--- KUTIPAN TEKS ---
___
1.
FENOMENA KETIDAKADILAN GENDER DALAM BIDANG HUKUM
Pada umumnya warga masyarakat memandang bahwa hukum
yang diterapkan menurut apa yang terumus
di dalamnya akan bermuara pada keadilan yang tidak mengenal perbedaan jenis
kelamin. Kenyataan menunjukkan bahwa hukum justru sering dijadikan alat pembenaran demi menerapkan ideology patriarkhi. Sebagai
produk masyarakat dan produk politik, hukum
tidak netral. Hukum selalu sarat
dengan kepentingan yang mencerminkan
nilai dan situasi sosial politik dan
ekonomi pada saat hukum tersebut
diciptakan. Dengan kata lain hukum
mencerminkan standar nilai yang
dianut masyarakat pada saat dibuat. Pada masyarakat yang menganut budaya
patriakhis hukumnya akan sangat patriarkhi.
Hukum dapat dikatakan sebagai
konstruksi sosial dimana seksualitas perempuan
didefenisikan. sebagai sebuah
konstruksi sosial jelas bahwa hukum
tidak dapat memenuhi tuntutan akan
keadilan, karena sejak semula ia dirumuskan
berdasarkan suatu ketidaksetaraan
dan ketidakadilan gender dimana laki-laki dan perempuan didefenisikan
secara berbeda tidak saja menurut jenis kelaminnya tetapi juga menurut defenisi
sosialnya. Dalam kondisi seperti ini, hukum yang dilahirkan tidak lebih hanya sebagai suatu strategi untuk mempertahankan kekuasaan dari sebagian kecil orang yang
menguasai berbagai sumber daya ekonomi,
politik dan sosial budaya. Akibatnya, dalam pelaksanaannya hukum bermukan ganda
dalam arti berdampak berbeda pada laki-laki dan perempuan yang akhirnya
melahirkan kekerasan, eksploitasi dan diskriminasi terhadap kaum perempuan.
___
Data hasil ekstraksi:

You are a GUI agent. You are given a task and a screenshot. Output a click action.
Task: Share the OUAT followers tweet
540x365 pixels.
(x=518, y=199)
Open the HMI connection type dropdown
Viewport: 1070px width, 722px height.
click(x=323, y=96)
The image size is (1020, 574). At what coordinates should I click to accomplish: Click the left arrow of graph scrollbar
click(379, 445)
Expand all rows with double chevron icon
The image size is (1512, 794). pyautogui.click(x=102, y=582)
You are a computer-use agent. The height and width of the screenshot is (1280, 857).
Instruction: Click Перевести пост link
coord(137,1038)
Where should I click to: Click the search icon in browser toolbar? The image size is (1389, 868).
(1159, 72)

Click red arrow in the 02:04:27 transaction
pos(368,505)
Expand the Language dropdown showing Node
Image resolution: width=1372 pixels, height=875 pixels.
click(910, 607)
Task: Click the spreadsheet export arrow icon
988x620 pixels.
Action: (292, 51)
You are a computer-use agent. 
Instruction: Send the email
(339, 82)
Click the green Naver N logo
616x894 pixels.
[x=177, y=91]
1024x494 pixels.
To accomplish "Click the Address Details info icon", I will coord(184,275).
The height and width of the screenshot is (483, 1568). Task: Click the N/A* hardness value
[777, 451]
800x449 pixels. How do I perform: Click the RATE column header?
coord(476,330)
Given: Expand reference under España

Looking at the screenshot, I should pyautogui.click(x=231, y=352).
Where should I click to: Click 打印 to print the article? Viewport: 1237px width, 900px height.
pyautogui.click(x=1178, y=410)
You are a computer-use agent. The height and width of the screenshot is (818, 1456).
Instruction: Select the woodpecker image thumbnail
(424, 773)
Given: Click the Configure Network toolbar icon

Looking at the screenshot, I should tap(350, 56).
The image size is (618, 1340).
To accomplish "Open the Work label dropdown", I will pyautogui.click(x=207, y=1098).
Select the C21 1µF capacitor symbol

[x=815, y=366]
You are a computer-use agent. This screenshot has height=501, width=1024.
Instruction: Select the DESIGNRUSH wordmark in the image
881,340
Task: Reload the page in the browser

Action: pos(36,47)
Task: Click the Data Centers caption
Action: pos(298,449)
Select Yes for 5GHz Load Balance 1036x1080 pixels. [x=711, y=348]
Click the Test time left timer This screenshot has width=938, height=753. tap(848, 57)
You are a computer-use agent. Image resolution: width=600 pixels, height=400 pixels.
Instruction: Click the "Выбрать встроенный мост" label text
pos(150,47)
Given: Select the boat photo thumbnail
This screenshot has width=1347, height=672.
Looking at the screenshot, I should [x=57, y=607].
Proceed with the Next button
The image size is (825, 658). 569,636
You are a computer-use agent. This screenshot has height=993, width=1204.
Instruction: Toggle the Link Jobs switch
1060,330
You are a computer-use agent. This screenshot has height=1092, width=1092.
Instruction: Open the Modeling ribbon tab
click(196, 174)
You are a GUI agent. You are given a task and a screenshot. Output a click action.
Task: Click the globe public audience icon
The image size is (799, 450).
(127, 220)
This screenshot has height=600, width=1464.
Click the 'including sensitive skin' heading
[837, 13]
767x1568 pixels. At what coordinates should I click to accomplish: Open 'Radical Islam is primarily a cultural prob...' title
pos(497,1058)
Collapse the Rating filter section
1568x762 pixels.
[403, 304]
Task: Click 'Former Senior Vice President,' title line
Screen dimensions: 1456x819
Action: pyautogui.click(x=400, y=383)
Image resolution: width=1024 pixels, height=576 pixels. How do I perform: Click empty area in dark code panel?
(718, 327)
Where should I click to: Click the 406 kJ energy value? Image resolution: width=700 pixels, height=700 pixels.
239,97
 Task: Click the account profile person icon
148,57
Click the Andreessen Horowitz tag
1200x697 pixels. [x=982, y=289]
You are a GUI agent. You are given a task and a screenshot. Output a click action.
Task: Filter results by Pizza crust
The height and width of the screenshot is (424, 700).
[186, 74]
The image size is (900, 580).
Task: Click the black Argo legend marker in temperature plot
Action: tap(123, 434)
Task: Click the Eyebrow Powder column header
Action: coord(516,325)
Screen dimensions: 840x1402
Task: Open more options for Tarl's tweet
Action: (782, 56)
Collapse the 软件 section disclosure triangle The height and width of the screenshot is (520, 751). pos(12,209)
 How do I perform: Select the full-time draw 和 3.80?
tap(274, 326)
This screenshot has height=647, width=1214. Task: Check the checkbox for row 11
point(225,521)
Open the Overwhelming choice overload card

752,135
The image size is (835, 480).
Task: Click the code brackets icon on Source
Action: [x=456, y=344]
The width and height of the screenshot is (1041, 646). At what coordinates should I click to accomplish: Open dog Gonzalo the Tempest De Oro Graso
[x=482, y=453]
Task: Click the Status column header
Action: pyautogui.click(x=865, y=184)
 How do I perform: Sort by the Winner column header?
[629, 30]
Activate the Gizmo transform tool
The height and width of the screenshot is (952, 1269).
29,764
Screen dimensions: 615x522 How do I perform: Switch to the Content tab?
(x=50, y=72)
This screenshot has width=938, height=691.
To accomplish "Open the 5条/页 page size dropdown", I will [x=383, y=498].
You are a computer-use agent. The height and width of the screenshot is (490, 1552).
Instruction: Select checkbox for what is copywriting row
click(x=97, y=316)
___
--- TUGAS YANG DIKERJAKAN ---
a: Ketik ulang tanpa perubahan bagian teks tentang ketidakadilan gender dalam hukum, mulai dari "FENOMENA KETIDAKADILAN GENDER" sampai "akan sangat patriarkhi.".
b: Ulangi tanpa perubahan baris-baris data, mulai dari baris yang memuat "is (1280, 857)." sampai baris yang memuat "pos(150,47)", termasuk kedua baris tersebut.

--- JAWABAN SOAL ---
a:
FENOMENA KETIDAKADILAN GENDER DALAM BIDANG HUKUM
Pada umumnya warga masyarakat memandang bahwa hukum
yang diterapkan menurut apa yang terumus
di dalamnya akan bermuara pada keadilan yang tidak mengenal perbedaan jenis
kelamin. Kenyataan menunjukkan bahwa hukum justru sering dijadikan alat pembenaran demi menerapkan ideology patriarkhi. Sebagai
produk masyarakat dan produk politik, hukum
tidak netral. Hukum selalu sarat
dengan kepentingan yang mencerminkan
nilai dan situasi sosial politik dan
ekonomi pada saat hukum tersebut
diciptakan. Dengan kata lain hukum
mencerminkan standar nilai yang
dianut masyarakat pada saat dibuat. Pada masyarakat yang menganut budaya
patriakhis hukumnya akan sangat patriarkhi.

b:
You are a computer-use agent. The height and width of the screenshot is (1280, 857).
Instruction: Click Перевести пост link
coord(137,1038)
Where should I click to: Click the search icon in browser toolbar? The image size is (1389, 868).
(1159, 72)

Click red arrow in the 02:04:27 transaction
pos(368,505)
Expand the Language dropdown showing Node
Image resolution: width=1372 pixels, height=875 pixels.
click(910, 607)
Task: Click the spreadsheet export arrow icon
988x620 pixels.
Action: (292, 51)
You are a computer-use agent. 
Instruction: Send the email
(339, 82)
Click the green Naver N logo
616x894 pixels.
[x=177, y=91]
1024x494 pixels.
To accomplish "Click the Address Details info icon", I will coord(184,275).
The height and width of the screenshot is (483, 1568). Task: Click the N/A* hardness value
[777, 451]
800x449 pixels. How do I perform: Click the RATE column header?
coord(476,330)
Given: Expand reference under España

Looking at the screenshot, I should pyautogui.click(x=231, y=352).
Where should I click to: Click 打印 to print the article? Viewport: 1237px width, 900px height.
pyautogui.click(x=1178, y=410)
You are a computer-use agent. The height and width of the screenshot is (818, 1456).
Instruction: Select the woodpecker image thumbnail
(424, 773)
Given: Click the Configure Network toolbar icon

Looking at the screenshot, I should tap(350, 56).
The image size is (618, 1340).
To accomplish "Open the Work label dropdown", I will pyautogui.click(x=207, y=1098).
Select the C21 1µF capacitor symbol

[x=815, y=366]
You are a computer-use agent. This screenshot has height=501, width=1024.
Instruction: Select the DESIGNRUSH wordmark in the image
881,340
Task: Reload the page in the browser

Action: pos(36,47)
Task: Click the Data Centers caption
Action: pos(298,449)
Select Yes for 5GHz Load Balance 1036x1080 pixels. [x=711, y=348]
Click the Test time left timer This screenshot has width=938, height=753. tap(848, 57)
You are a computer-use agent. Image resolution: width=600 pixels, height=400 pixels.
Instruction: Click the "Выбрать встроенный мост" label text
pos(150,47)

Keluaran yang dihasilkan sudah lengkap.